Copy out each row below that has the string "caption" in it.
═════ Provided records ═════
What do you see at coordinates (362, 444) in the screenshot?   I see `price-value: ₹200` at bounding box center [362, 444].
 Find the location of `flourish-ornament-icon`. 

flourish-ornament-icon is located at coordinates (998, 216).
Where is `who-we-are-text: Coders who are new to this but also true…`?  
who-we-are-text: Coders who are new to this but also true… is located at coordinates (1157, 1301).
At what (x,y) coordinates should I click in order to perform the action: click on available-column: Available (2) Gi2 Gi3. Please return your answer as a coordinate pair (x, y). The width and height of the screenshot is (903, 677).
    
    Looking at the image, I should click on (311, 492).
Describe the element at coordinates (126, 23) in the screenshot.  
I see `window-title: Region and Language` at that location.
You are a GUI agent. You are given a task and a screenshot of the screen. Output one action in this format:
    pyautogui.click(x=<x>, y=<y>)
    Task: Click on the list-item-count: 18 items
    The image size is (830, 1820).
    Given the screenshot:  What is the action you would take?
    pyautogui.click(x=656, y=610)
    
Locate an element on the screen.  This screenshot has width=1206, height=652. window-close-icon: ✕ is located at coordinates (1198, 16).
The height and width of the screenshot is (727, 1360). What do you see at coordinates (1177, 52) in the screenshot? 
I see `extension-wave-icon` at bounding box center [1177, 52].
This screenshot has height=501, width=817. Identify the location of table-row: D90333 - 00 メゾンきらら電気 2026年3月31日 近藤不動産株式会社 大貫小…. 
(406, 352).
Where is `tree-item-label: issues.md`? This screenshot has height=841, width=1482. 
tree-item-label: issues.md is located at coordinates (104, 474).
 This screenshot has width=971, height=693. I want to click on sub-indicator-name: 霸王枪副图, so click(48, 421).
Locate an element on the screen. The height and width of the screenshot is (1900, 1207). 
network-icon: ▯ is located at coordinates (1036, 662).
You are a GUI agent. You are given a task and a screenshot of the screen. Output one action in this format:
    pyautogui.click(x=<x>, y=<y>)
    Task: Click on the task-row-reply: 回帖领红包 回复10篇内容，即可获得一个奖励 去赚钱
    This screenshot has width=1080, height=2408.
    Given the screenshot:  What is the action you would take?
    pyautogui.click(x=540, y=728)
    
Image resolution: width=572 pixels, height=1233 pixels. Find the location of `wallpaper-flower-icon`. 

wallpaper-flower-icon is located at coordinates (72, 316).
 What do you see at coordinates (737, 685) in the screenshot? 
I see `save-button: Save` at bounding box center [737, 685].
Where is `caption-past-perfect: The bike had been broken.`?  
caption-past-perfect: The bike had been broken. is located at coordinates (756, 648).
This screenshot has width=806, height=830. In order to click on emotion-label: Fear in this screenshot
═════
* **Solution for this problem**
Where is `caption-past-perfect: The bike had been broken.`?  
caption-past-perfect: The bike had been broken. is located at coordinates (756, 648).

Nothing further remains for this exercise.